Please locate every line in the rows below that contains the word "icon", and copy each of those lines.

- **Stored data**
++++

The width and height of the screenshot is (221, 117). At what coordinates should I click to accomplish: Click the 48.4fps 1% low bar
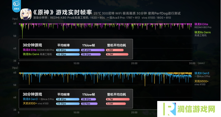point(93,50)
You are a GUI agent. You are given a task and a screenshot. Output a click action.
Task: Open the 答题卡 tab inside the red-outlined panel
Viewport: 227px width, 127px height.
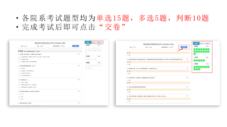click(196, 44)
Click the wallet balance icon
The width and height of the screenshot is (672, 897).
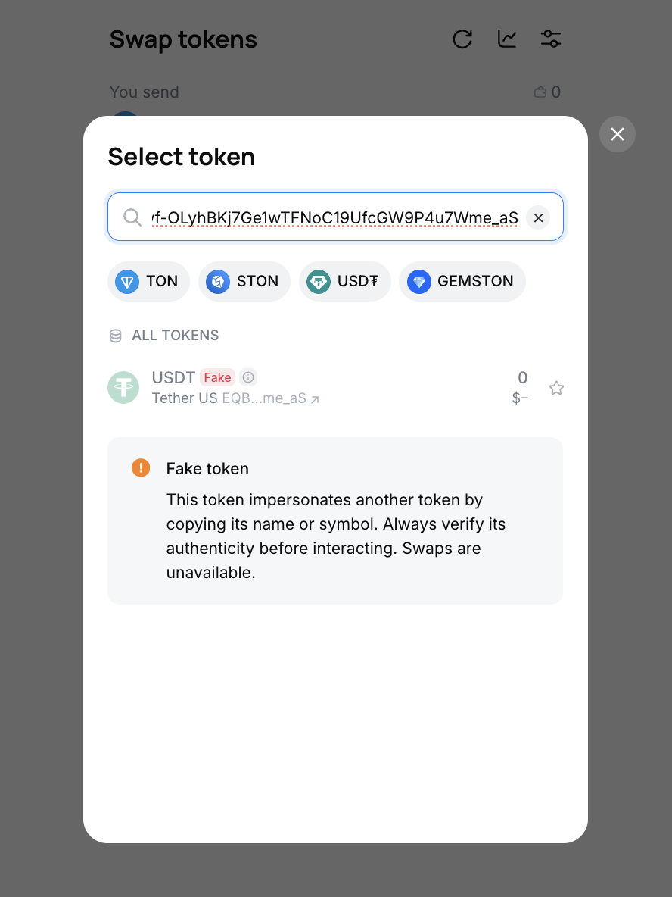click(x=540, y=92)
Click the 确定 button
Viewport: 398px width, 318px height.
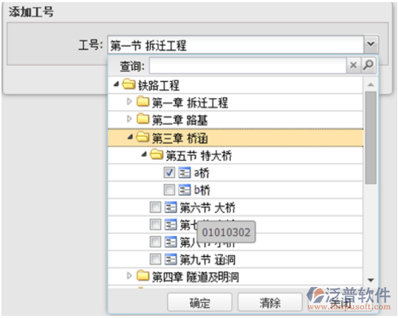(200, 302)
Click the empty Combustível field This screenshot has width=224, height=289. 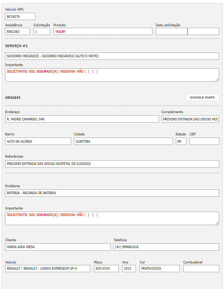click(x=201, y=269)
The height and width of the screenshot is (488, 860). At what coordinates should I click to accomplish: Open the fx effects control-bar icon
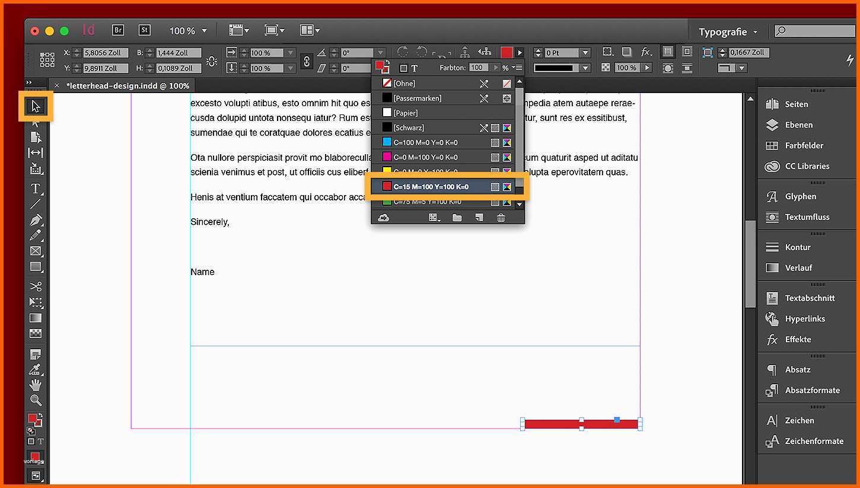(646, 52)
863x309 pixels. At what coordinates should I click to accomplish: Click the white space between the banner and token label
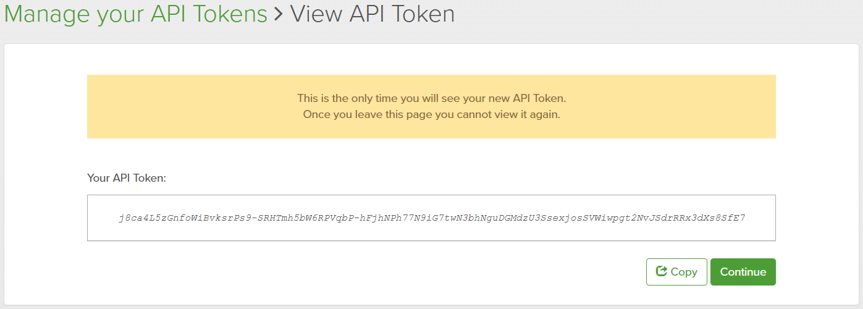[431, 155]
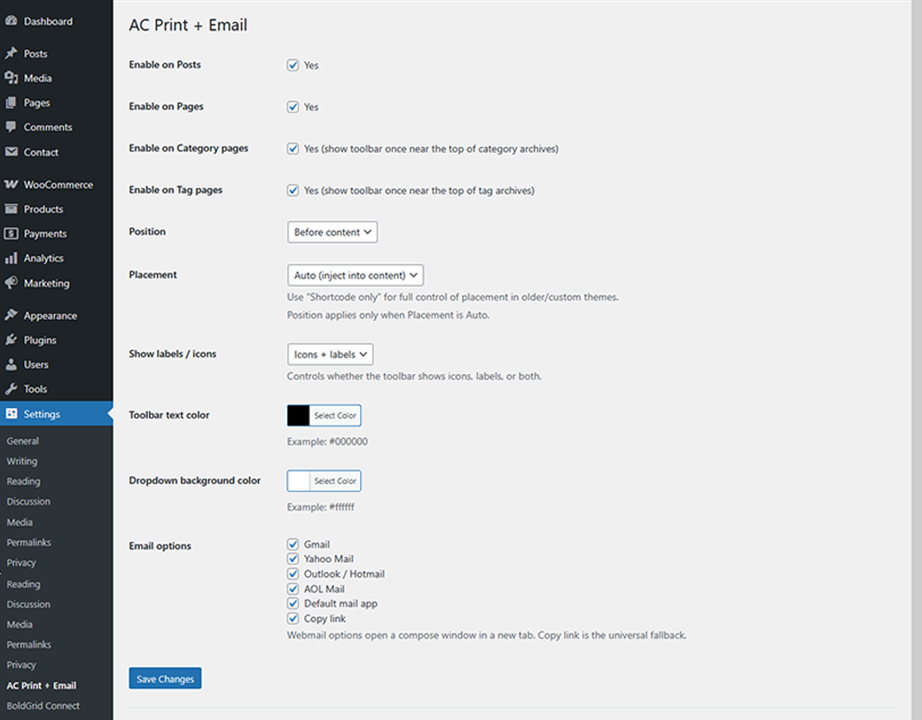The image size is (922, 720).
Task: Click Select Color for Dropdown background
Action: (x=334, y=481)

++++

- **Response below**
Click the wallet balance icon
The height and width of the screenshot is (488, 860). At what coordinates should I click to accomplish: Open the fx effects control-bar icon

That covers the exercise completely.